Python Forum
Thread Rating:
  • 0 Vote(s) - 0 Average
  • 1
  • 2
  • 3
  • 4
  • 5
How do I parse the string?
#1
hello

There is a string below.
FTP://21.105.28.15/abc/test1.txt
Cut this string
/abc/
I just want to get the path.

How do I parse the string?

import pymssql
conn = pymssql.connect('10.21.100.21', 'sa', 'abc', 'DBA', as_dict=False) 
cur = conn.cursor()

cur.execute('select path From table')
 
fetch = cur.fetchall()
 
for i in fetch:
	print (i) <==== FTP://21.105.28.15/abc/test1.txt (Cut this string /abc/ 
I just want to get the path.)

conn.close()
Gribouillis write Apr-10-2024, 07:32 AM:
Please post all code, output and errors (it it's entirety) between their respective tags. Refer to BBCode help topic on how to post. Use the "Preview Post" button to make sure the code is presented as you expect before hitting the "Post Reply/Thread" button.
Reply
#2
You could use urllib.parse.urlparse
>>> from urllib.parse import urlparse
>>> urlparse('FTP://21.105.28.15/abc/test1.txt')
ParseResult(scheme='ftp', netloc='21.105.28.15', path='/abc/test1.txt', params='', query='', fragment='')
>>> result = urlparse('FTP://21.105.28.15/abc/test1.txt')
>>> result.path
'/abc/test1.txt'
>>> 
« We can solve any problem by introducing an extra level of indirection »
Reply
#3
Maybe like this, without using any modules: find the third / and the last /

mystring = 'FTP://21.105.28.15/abc/test1.txt'
mystring2 = 'FTP://21.105.28.15/abc/def/ghi/test1.txt'

# get the index of the third /
def getFirst():
    count = 0
    for s in range(1, len(mystring)):
        # skip the first 2 /
        if mystring[s] == '/':
            count +=1            
            # get the third /
            if count == 3:
                index_first = s
                return index_first

# get the index of the last /
def getLast():
    for s in range(1, len(mystring)):
        if mystring[-s] == '/':
            index_last = -(s - 1)
            return index_last

wanted = mystring[getFirst():getLast()]
wanted = mystring2[getFirst():getLast()]
Gives:

Output:
wanted '/abc/'
or

Output:
wanted '/abc/def/ghi/'
Reply
#4
Another way
astring = 'FTP://21.105.28.15/abc/test1.txt'
astring2 = 'FTP://21.105.28.15/abc/def/test1.txt'

def remover(astring):
    astring = astring.split('/')
    for index, item in enumerate(astring):
        if item == '':
            astring.remove(item)
        elif index in (0, 1):
            astring.remove(item)
    return '/'.join(astring)

print(remover(astring))
print(remover(astring2))
output
Output:
/abc/test1.txt /abc/def/test1.txt
little adjustment can remove the file at the end as well
I welcome all feedback.
The only dumb question, is one that doesn't get asked.
My Github
How to post code using bbtags
Download my project scripts


Reply
#5
If you need a path, a Path object is maybe what you want.
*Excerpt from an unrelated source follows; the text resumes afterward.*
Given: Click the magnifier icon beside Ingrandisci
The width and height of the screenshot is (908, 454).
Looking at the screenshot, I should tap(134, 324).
Code is based on Gribouillis example:
from urllib.parse import urlparse
from pathlib import PurePosixPath


def url2path(url: str) -> PurePosixPath:
    return PurePosixPath(urlparse(url).path)


path = url2path('FTP://21.105.28.15/abc/test1.txt')

print("path:", path)
print("path.parent", path.parent)

print("path.parts", path.parts)
print("path.parents", list(path.parents))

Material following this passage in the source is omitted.